Und kam wieder bitter für den MSV: Wenig später wechseln die Gastgeber zum ersten Mal. Offensichtlich ein geplanter Wechsel. Ein Spieler deutlich jünger und agiler betritt den Platz. Dieser war womöglich gerade erst von der Arbeit gekommen. Jener Spieler kommt nur 2 Minuten später im Alleingang über rechts und kann nur kurz vor dem Strafraum mit einem Foul gestoppt werden. Die Mauer ist aber nicht gut geordnet. Die kleineren Spieler stehen genau auf der anderen Seite der Torwartecke. Diese Lücke nutzt der ausführende Petersdorfer Spieler und haut das Ding in die Maschen.
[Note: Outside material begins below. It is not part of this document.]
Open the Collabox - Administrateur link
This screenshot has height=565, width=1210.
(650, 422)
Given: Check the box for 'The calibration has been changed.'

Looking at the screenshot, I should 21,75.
Oh man, so viel vorgenommen und dann liegst du plötzlich 1:2 zur Pause hinten.

Die 2. Hälfte begann so, wie es sich der Trainer eigentlich von Anfang an vorgestellt hatte. Tino Ramin wird mustergültig in den Lauf bedient und kann nur noch regelwidrig vom Keeper am Einschuss gehindert werden.

Den folgenden Strafstoß führt der Gefoulte selber aus. Aber dieser hämmert die Kugel ans Quergebälk, der Ball kommt direkt auch ihn wieder zurück, und schwups…das Ding wieder dran genagelt, gefühlt prompt an die selbe Stelle der Latte. Auch ein zweiter Nachschuss aus aussichtsreicher Position kann nicht verwertet werden.

Das wäre das Signal zur Wende gewesen.

So aber dauerte es wieder, bis der MSV sich davon erholt hatte. 30 Minuten vor Schluss ändert Jens Behrent sein Konzept und bringt einen zweiten Stürmer für einen Verteidiger. Und der Joker sticht: Nur zwei Minuten nach dem Wechsel wird Mikael Walther mustergültig auf dem Kopf bedient und macht das verdiente 2:2. Noch war genug Zeit zu spielen, und ein Tor lag jederzeit in der Luft. Petersdorf witterte den Braten und konterte einige Male gefährlich. Allerdings waren die Abschlüsse unpräzise oder aber Keeper Dennis Reiniger rettete in höchster Not per Fußabwehr. Es hätte auch ganz schnell wieder 3:2 stehen können.

Die letzte Szene des Spiels erhitzte dann noch einmal die Gemüter. Wieder bricht ein MSV-Spieler auf links durch und kommt zum Flanken. Im selben Moment holt ihn ein Petersdorfer Verteidiger rüde von den Beinen. Der Pfiff des Schiedsrichters und das Kopfballtor durch Tino Ramin scheinen sich gleichzeitig zu ereignen. Vorteil nicht abgewartet - Spiel unterbrochen. Der Foulende bekommt glatt Rot und der MSV "nur" einen Freistoß: Dieser bringt allerdings nicht mehr ein.

In Hälfte zwei hat der MSV Leidenschaft und Willen gezeigt, die fehlenden zwei Punkte hat man in der 1. Hälfte liegen gelassen, wo mal wieder bei einigen der Angst-Bolzen in der Hose zu spüren war.

So bleibt jetzt noch der kommende Samstag beim Heimspiel die Chance auf ein passendes eigenes Weihnachtsgeschenk, wenn es gegen den SV Zeschdorf geht, der ebenfalls unten in der Tabelle drin steht.